> _Consigne 1_: Traduisez en anglais la phrase suivante du texte sur Verdi : « Arrivé à Milan, il apprend que le maître est chez lui, à Bussetto ; premier augure favorable. »

> _Texte de la page_:

________________________________________

Pour peu que vous soyez né dilettante, vos pères vous auront parlé d’un opéra comique de l’ancien Feydeau où triomphait le célèbre Martin et qui s’appelait le Charme de la voix. M. Vaucorbeil, à qui rien de musical n’est étranger, connaît ce titre et sait même au besoin la manière de s’en servir. Arrivé à Milan, il apprend que le maître est chez lui, à Bussetto ; premier augure favorable. Cette résidence de Sant’ Agata, que Verdi habite aujourd’hui dans la plénitude de la renommée et du bien-être, est située dans l’ancien duché de Parme, à quelques lieues de Plaisance et sur le sol même qui le vit naître en 1814.

________________________________________

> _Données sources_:
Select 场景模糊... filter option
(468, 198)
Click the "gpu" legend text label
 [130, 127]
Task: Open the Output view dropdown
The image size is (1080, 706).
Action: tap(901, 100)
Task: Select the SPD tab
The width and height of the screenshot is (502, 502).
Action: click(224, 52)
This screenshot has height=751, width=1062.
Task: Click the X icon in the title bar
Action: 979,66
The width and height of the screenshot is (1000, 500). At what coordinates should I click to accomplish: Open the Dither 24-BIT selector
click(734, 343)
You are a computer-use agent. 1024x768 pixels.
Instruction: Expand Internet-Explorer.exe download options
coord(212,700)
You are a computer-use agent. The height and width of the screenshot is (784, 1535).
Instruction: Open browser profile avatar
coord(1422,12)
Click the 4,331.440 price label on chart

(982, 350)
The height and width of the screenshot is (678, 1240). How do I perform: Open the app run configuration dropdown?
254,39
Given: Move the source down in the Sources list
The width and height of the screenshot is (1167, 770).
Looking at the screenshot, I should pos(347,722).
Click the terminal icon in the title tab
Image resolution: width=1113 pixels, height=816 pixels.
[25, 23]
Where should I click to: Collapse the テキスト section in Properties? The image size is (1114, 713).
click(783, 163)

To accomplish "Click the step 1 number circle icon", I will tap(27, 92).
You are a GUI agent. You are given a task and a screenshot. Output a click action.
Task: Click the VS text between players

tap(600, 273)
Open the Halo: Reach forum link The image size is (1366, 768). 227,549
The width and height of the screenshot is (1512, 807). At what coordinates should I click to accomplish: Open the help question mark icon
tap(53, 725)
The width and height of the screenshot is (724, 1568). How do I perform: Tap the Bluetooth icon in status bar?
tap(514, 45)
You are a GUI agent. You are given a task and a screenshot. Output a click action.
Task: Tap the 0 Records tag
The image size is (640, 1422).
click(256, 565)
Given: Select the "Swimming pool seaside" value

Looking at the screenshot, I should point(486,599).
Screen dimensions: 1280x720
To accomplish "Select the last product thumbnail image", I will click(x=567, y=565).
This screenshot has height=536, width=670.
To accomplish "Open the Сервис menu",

________________________________________

> _Consigne 2_: Recopiez les enregistrements depuis leur début jusqu'à la ligne contenant « Action: tap(901, 100) » incluse, en remplaçant « legend » par « caption » sans rien modifier d'autre.

> _Résultat attendu 1_: Having arrived in Milan, he learns that the maestro is at home, in Bussetto; a first favorable omen.

> _Résultat attendu 2_:
Select 场景模糊... filter option
(468, 198)
Click the "gpu" caption text label
 [130, 127]
Task: Open the Output view dropdown
The image size is (1080, 706).
Action: tap(901, 100)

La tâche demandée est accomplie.